In wetland pools, the seepage waters are obviously purified by adsorption mechanisms (on organic matter and secondary precipitates) since the redox potentials were not low enough (<-150 mV) to reduce sulphates as metal sulphides and/or hydrogen sulphide (Connell & Patrick 1968, Walton-Day 2003). The slightly reducing state of the downstream waters in the bog ditch and Alpuanoja creek is obviously caused by oxygen consumption related to organic matter and precipitation of oxidized Fe (binding oxygen). Secondary Fe precipitates together with fine organic matter were observed at the furthest downstream water sampling site of the Alpuanoja creek. However, precipitation did not effectively remove Fe and Mn from solution, as they were observed to be abundantly soluble at the site.
Conclusions
Former settling pools which naturally transform to wetland pools can be suitable for passive treatment of tailings seepage. At the Vihanti study site the main water purification mechanism seems to be adsorption by solids in the pools. The water data did not reveal any indicators for sulphate reducing reactions. Compared to the water quality of the collection ditch which receives tailings seepage, the wetland pools trapped about 60% of the soluble elements (main cations, anions, trace elements). Nevertheless, the retention of SO4 and base cations (Ca, Mg, Na, K) was not effective enough, since their concentrations in the pools were over a hundredfold compared to the background levels of Finnish surface waters.

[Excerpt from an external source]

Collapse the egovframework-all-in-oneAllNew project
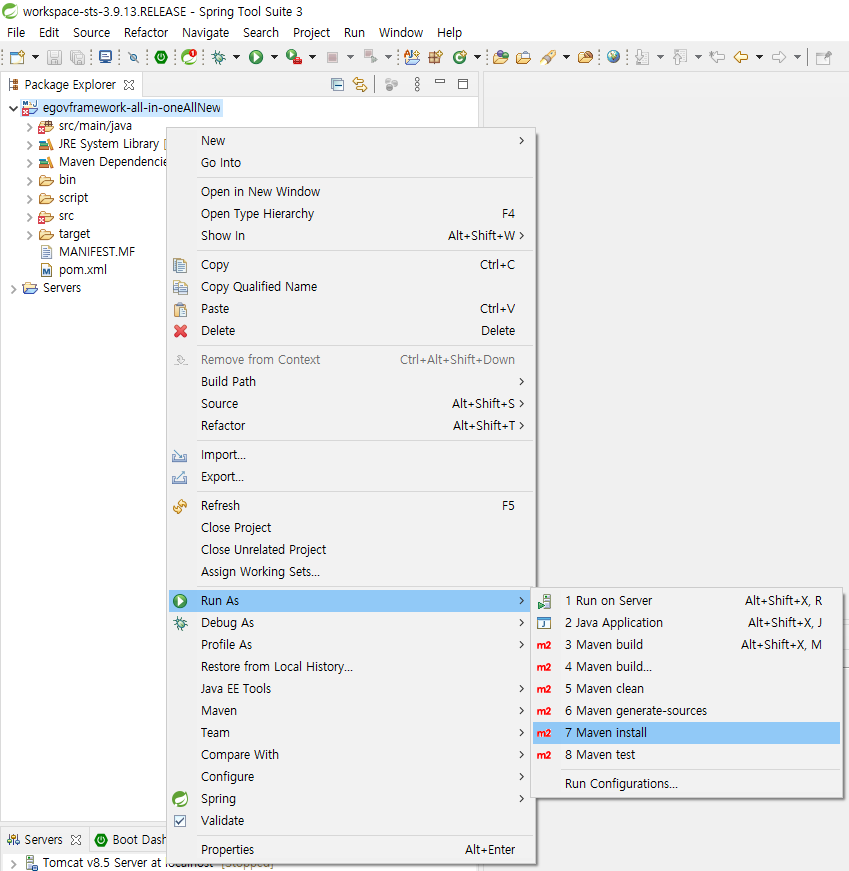849x871 pixels. point(12,108)
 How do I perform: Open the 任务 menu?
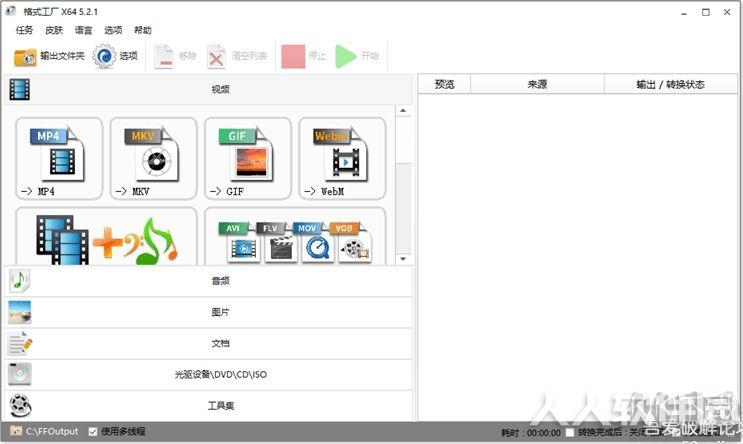(24, 30)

The Vihanti case study shows that a few water samples and their chemical analysis give a very rough overview of passive water treatment in the former settling pools, i.e. present wetland pools. Furthermore, results show that the water quality of the recipient Alpuanoja creek is more dependent on the water quality of the seepage collection ditch surrounding the tailings ponds than the effluent waters from the wetland pools. The majority of tailings seepage waters are actually flowing into the Alpuanoja creek without any controlled passive or active treatment. The validation of the wetland performance cannot be based only on a few water samples and their analysis. The surface water drainage in the Vihanti tailings pond area turned out to be more complex than was originally assumed. It is necessary to examine not only the surface water quality of ditches surrounding the whole tailings pond area but also the chemical content of the wetland basal layer and stream sediments.